Another standout track on the project, “Had Enough,” found its way to the album from its original placement on Jackboys. It features Quavo and Offset of Migos, and musically it sounds equally inspired by Sade and the Dramatics, pumped up by a seasoning of contemporary drums. Pressed against production that brings to mind Sade’s specific brand of soft rock (think: “No Ordinary Love”), the song blends in undercurrents of the Dramatics’ “In the Rain.” Through these sounds, Toliver travels with his collaborators to another time. His voice sounds like no one else’s in the current rap or R&B landscape.

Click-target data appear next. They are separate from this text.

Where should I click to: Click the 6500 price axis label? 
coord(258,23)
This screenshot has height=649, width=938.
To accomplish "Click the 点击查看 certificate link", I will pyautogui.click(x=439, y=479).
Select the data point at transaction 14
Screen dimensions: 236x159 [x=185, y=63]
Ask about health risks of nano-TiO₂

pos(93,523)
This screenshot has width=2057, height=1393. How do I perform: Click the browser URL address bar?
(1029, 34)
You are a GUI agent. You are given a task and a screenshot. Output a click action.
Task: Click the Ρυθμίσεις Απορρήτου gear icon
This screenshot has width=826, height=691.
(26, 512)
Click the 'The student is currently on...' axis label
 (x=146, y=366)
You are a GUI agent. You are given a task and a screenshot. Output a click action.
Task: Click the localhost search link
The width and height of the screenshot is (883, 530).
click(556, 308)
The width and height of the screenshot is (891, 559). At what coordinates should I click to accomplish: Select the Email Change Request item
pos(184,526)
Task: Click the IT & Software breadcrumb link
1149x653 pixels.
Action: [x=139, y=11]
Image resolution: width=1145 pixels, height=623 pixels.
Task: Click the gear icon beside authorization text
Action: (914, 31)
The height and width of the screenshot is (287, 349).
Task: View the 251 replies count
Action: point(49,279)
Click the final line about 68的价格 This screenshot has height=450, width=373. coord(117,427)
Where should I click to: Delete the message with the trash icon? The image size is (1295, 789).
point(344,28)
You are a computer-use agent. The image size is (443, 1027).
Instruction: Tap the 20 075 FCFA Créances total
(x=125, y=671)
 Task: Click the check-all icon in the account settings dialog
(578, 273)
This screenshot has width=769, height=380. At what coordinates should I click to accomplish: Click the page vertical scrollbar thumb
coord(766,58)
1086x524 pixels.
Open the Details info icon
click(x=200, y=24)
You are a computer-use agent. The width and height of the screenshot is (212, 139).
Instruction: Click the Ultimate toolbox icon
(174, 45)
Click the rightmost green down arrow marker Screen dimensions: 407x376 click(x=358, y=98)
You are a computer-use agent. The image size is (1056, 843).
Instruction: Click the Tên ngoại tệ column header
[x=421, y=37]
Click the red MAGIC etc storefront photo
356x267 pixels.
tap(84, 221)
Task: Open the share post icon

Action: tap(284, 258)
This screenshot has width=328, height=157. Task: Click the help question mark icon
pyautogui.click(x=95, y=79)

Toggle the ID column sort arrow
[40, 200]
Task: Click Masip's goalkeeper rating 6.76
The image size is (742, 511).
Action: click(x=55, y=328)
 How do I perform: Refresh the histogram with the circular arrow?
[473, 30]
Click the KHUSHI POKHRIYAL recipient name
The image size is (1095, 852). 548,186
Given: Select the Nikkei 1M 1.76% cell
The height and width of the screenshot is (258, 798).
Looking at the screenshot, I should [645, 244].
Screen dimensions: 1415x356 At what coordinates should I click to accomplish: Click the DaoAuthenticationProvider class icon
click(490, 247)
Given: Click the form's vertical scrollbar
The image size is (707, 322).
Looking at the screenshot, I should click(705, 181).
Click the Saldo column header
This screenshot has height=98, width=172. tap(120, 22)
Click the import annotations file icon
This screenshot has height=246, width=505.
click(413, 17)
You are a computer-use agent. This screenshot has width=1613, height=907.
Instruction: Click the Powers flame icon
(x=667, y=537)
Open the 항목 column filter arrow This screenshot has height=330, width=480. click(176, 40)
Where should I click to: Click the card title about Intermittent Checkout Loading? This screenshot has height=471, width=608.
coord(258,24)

Houston’s own Travis Scott appears on “Euphoria,” an atmospheric, moody song that sounds aesthetically like it would fit on any of the Cactus Jack leader’s projects. Also featured is Kaash Paige, a Dallas singer who completes a strictly Texas track with a soft, adorning presence. On this song, Toliver chooses to sing in a high register, proving he has the range to go the distance as a vocalist. 

Still, the highlight of Heaven or Hell is “Cardigan,” an upbeat, lighthearted song about an airtight relationship with a significant other. It features a relaxed Toliver singing in an even-keeled tone that signifies his comfort with himself and the bond that inspired the song: “I’m finna stand tall in it, I’m all in it / You be on my back like a cardigan / Call her again, I’m in love with your friend / We be doing dirt, you hide the evidence.”

As with many of his songs, Toliver isn’t committed to a specific genre here. But this song screams pop, and could potentially make its way to the mainstream—a place Toliver should get used to seeing himself. In addition to being backed by one of hip-hop’s premier acts, his voice is singular enough to grab people’s attention and hold it, too. With Heaven or Hell, Don Toliver is finally getting the proper introduction he’s been waiting for.